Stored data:
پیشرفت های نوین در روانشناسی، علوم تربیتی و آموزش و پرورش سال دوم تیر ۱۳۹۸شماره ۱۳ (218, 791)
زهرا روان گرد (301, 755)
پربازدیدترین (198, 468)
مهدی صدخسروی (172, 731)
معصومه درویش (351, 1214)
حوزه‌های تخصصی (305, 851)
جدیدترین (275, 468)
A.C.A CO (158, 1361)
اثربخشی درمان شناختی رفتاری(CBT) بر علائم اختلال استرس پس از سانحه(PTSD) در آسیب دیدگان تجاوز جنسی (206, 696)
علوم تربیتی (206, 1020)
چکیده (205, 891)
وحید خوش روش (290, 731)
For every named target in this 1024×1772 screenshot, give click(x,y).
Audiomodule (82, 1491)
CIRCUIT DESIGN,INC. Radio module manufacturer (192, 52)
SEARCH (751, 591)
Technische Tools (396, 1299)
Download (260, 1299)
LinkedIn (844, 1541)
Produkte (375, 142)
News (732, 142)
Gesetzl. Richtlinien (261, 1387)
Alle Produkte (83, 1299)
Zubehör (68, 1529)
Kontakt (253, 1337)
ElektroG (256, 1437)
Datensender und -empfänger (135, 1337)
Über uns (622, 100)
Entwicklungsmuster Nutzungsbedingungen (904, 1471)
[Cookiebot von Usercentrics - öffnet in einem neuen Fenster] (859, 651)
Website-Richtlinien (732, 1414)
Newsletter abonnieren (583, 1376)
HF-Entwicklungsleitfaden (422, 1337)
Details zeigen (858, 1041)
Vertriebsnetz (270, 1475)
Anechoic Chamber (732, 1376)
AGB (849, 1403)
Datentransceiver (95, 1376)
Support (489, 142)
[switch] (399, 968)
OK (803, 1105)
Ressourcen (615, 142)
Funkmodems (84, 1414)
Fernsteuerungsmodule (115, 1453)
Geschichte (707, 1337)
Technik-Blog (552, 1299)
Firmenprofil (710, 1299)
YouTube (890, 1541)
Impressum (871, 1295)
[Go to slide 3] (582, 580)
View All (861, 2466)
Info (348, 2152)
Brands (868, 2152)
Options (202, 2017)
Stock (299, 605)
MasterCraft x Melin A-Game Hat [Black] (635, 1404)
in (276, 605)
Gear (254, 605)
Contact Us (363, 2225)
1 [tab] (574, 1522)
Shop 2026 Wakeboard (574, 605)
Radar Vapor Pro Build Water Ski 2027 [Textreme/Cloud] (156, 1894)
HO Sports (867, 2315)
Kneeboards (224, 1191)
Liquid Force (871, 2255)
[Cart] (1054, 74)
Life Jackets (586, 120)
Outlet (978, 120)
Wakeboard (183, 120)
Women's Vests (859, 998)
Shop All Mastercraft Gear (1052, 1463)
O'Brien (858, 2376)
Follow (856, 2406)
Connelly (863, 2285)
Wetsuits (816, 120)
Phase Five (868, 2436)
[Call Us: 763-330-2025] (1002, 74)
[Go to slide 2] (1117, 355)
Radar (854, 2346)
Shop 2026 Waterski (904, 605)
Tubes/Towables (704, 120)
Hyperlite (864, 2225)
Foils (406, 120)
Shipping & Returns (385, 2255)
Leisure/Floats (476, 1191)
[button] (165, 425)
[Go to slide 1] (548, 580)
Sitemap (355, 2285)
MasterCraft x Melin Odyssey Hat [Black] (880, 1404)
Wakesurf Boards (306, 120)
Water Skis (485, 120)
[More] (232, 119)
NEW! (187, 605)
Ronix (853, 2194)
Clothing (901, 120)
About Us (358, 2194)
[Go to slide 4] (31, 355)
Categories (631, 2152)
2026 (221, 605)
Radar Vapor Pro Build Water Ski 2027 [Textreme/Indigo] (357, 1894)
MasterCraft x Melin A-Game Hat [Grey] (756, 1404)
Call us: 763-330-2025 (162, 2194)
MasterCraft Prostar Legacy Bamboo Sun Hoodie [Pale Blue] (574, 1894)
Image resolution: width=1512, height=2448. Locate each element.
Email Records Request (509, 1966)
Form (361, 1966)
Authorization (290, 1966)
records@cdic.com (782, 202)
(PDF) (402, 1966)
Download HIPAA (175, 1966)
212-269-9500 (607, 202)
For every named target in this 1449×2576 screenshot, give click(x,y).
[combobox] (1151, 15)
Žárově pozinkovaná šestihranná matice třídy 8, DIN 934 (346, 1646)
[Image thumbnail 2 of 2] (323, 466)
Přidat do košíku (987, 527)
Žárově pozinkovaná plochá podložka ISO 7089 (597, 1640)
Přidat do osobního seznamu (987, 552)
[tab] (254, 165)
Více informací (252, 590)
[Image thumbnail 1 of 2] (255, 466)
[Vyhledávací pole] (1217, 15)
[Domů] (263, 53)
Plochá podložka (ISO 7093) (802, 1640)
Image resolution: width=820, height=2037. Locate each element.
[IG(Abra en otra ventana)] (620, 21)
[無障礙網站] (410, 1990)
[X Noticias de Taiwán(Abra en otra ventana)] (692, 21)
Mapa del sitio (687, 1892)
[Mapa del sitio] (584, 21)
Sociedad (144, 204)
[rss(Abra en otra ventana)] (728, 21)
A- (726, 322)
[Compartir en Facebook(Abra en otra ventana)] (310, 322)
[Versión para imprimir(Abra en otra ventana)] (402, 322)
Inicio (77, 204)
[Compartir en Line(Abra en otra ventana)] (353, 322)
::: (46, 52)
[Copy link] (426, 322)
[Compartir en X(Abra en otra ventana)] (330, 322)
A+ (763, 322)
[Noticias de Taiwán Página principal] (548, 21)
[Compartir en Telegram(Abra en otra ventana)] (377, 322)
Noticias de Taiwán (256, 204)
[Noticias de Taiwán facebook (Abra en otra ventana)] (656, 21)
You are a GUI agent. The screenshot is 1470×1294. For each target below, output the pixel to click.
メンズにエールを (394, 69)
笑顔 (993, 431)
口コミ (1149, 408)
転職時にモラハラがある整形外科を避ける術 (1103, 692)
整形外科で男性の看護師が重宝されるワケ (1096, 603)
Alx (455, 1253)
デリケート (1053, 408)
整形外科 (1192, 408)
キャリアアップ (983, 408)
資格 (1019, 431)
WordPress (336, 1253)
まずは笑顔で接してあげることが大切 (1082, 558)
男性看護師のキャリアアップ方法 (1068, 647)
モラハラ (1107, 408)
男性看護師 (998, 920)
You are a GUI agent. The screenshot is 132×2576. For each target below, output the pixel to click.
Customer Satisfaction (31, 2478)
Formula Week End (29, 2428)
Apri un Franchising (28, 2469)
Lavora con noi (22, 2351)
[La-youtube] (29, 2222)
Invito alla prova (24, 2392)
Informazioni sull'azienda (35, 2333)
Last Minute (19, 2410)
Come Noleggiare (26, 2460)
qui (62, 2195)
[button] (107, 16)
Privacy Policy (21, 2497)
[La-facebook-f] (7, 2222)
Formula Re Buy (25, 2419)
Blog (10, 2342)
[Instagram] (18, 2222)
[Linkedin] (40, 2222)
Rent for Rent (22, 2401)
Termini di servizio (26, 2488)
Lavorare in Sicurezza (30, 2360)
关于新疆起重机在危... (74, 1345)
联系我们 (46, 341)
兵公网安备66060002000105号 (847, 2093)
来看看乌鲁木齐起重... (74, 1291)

▶ WORK TO BE COMPLETED: From the records above, extract each line exactly as shown.

▶ ANSWER TO THE PROBLEM:
پیشرفت های نوین در روانشناسی، علوم تربیتی و آموزش و پرورش سال دوم تیر ۱۳۹۸شماره ۱۳ (218, 791)
زهرا روان گرد (301, 755)
پربازدیدترین (198, 468)
مهدی صدخسروی (172, 731)
معصومه درویش (351, 1214)
حوزه‌های تخصصی (305, 851)
جدیدترین (275, 468)
A.C.A CO (158, 1361)
اثربخشی درمان شناختی رفتاری(CBT) بر علائم اختلال استرس پس از سانحه(PTSD) در آسیب دیدگان تجاوز جنسی (206, 696)
علوم تربیتی (206, 1020)
چکیده (205, 891)
وحید خوش روش (290, 731)
For every named target in this 1024×1772 screenshot, give click(x,y).
Audiomodule (82, 1491)
CIRCUIT DESIGN,INC. Radio module manufacturer (192, 52)
SEARCH (751, 591)
Technische Tools (396, 1299)
Download (260, 1299)
LinkedIn (844, 1541)
Produkte (375, 142)
News (732, 142)
Gesetzl. Richtlinien (261, 1387)
Alle Produkte (83, 1299)
Zubehör (68, 1529)
Kontakt (253, 1337)
ElektroG (256, 1437)
Datensender und -empfänger (135, 1337)
Über uns (622, 100)
Entwicklungsmuster Nutzungsbedingungen (904, 1471)
[Cookiebot von Usercentrics - öffnet in einem neuen Fenster] (859, 651)
Website-Richtlinien (732, 1414)
Newsletter abonnieren (583, 1376)
HF-Entwicklungsleitfaden (422, 1337)
Details zeigen (858, 1041)
Vertriebsnetz (270, 1475)
Anechoic Chamber (732, 1376)
AGB (849, 1403)
Datentransceiver (95, 1376)
Support (489, 142)
[switch] (399, 968)
OK (803, 1105)
Ressourcen (615, 142)
Funkmodems (84, 1414)
Fernsteuerungsmodule (115, 1453)
Geschichte (707, 1337)
Technik-Blog (552, 1299)
Firmenprofil (710, 1299)
YouTube (890, 1541)
Impressum (871, 1295)
[Go to slide 3] (582, 580)
View All (861, 2466)
Info (348, 2152)
Brands (868, 2152)
Options (202, 2017)
Stock (299, 605)
MasterCraft x Melin A-Game Hat [Black] (635, 1404)
in (276, 605)
Gear (254, 605)
Contact Us (363, 2225)
1 [tab] (574, 1522)
Shop 2026 Wakeboard (574, 605)
Radar Vapor Pro Build Water Ski 2027 [Textreme/Cloud] (156, 1894)
HO Sports (867, 2315)
Kneeboards (224, 1191)
Liquid Force (871, 2255)
[Cart] (1054, 74)
Life Jackets (586, 120)
Outlet (978, 120)
Wakeboard (183, 120)
Women's Vests (859, 998)
Shop All Mastercraft Gear (1052, 1463)
O'Brien (858, 2376)
Follow (856, 2406)
Connelly (863, 2285)
Wetsuits (816, 120)
Phase Five (868, 2436)
[Call Us: 763-330-2025] (1002, 74)
[Go to slide 2] (1117, 355)
Radar (854, 2346)
Shop 2026 Waterski (904, 605)
Tubes/Towables (704, 120)
Hyperlite (864, 2225)
Foils (406, 120)
Shipping & Returns (385, 2255)
Leisure/Floats (476, 1191)
[button] (165, 425)
[Go to slide 1] (548, 580)
Sitemap (355, 2285)
MasterCraft x Melin Odyssey Hat [Black] (880, 1404)
Wakesurf Boards (306, 120)
Water Skis (485, 120)
[More] (232, 119)
NEW! (187, 605)
Ronix (853, 2194)
Clothing (901, 120)
About Us (358, 2194)
[Go to slide 4] (31, 355)
Categories (631, 2152)
2026 (221, 605)
Radar Vapor Pro Build Water Ski 2027 [Textreme/Indigo] (357, 1894)
MasterCraft x Melin A-Game Hat [Grey] (756, 1404)
Call us: 763-330-2025 (162, 2194)
MasterCraft Prostar Legacy Bamboo Sun Hoodie [Pale Blue] (574, 1894)
Image resolution: width=1512, height=2448. Locate each element.
Email Records Request (509, 1966)
Form (361, 1966)
Authorization (290, 1966)
records@cdic.com (782, 202)
(PDF) (402, 1966)
Download HIPAA (175, 1966)
212-269-9500 (607, 202)
For every named target in this 1449×2576 screenshot, give click(x,y).
[combobox] (1151, 15)
Žárově pozinkovaná šestihranná matice třídy 8, DIN 934 (346, 1646)
[Image thumbnail 2 of 2] (323, 466)
Přidat do košíku (987, 527)
Žárově pozinkovaná plochá podložka ISO 7089 (597, 1640)
Přidat do osobního seznamu (987, 552)
[tab] (254, 165)
Více informací (252, 590)
[Image thumbnail 1 of 2] (255, 466)
[Vyhledávací pole] (1217, 15)
[Domů] (263, 53)
Plochá podložka (ISO 7093) (802, 1640)
Image resolution: width=820, height=2037. Locate each element.
[IG(Abra en otra ventana)] (620, 21)
[無障礙網站] (410, 1990)
[X Noticias de Taiwán(Abra en otra ventana)] (692, 21)
Mapa del sitio (687, 1892)
[Mapa del sitio] (584, 21)
Sociedad (144, 204)
[rss(Abra en otra ventana)] (728, 21)
A- (726, 322)
[Compartir en Facebook(Abra en otra ventana)] (310, 322)
[Versión para imprimir(Abra en otra ventana)] (402, 322)
Inicio (77, 204)
[Compartir en Line(Abra en otra ventana)] (353, 322)
::: (46, 52)
[Copy link] (426, 322)
[Compartir en X(Abra en otra ventana)] (330, 322)
A+ (763, 322)
[Noticias de Taiwán Página principal] (548, 21)
[Compartir en Telegram(Abra en otra ventana)] (377, 322)
Noticias de Taiwán (256, 204)
[Noticias de Taiwán facebook (Abra en otra ventana)] (656, 21)
You are a GUI agent. The screenshot is 1470×1294. For each target below, output the pixel to click.
メンズにエールを (394, 69)
笑顔 (993, 431)
口コミ (1149, 408)
転職時にモラハラがある整形外科を避ける術 (1103, 692)
整形外科で男性の看護師が重宝されるワケ (1096, 603)
Alx (455, 1253)
デリケート (1053, 408)
整形外科 (1192, 408)
キャリアアップ (983, 408)
資格 (1019, 431)
WordPress (336, 1253)
まずは笑顔で接してあげることが大切 (1082, 558)
男性看護師のキャリアアップ方法 (1068, 647)
モラハラ (1107, 408)
男性看護師 (998, 920)
You are a GUI agent. The screenshot is 132×2576. For each target below, output the pixel to click.
Customer Satisfaction (31, 2478)
Formula Week End (29, 2428)
Apri un Franchising (28, 2469)
Lavora con noi (22, 2351)
[La-youtube] (29, 2222)
Invito alla prova (24, 2392)
Informazioni sull'azienda (35, 2333)
Last Minute (19, 2410)
Come Noleggiare (26, 2460)
qui (62, 2195)
[button] (107, 16)
Privacy Policy (21, 2497)
[La-facebook-f] (7, 2222)
Formula Re Buy (25, 2419)
Blog (10, 2342)
[Instagram] (18, 2222)
[Linkedin] (40, 2222)
Rent for Rent (22, 2401)
Termini di servizio (26, 2488)
Lavorare in Sicurezza (30, 2360)
关于新疆起重机在危... (74, 1345)
联系我们 (46, 341)
兵公网安备66060002000105号 (847, 2093)
来看看乌鲁木齐起重... (74, 1291)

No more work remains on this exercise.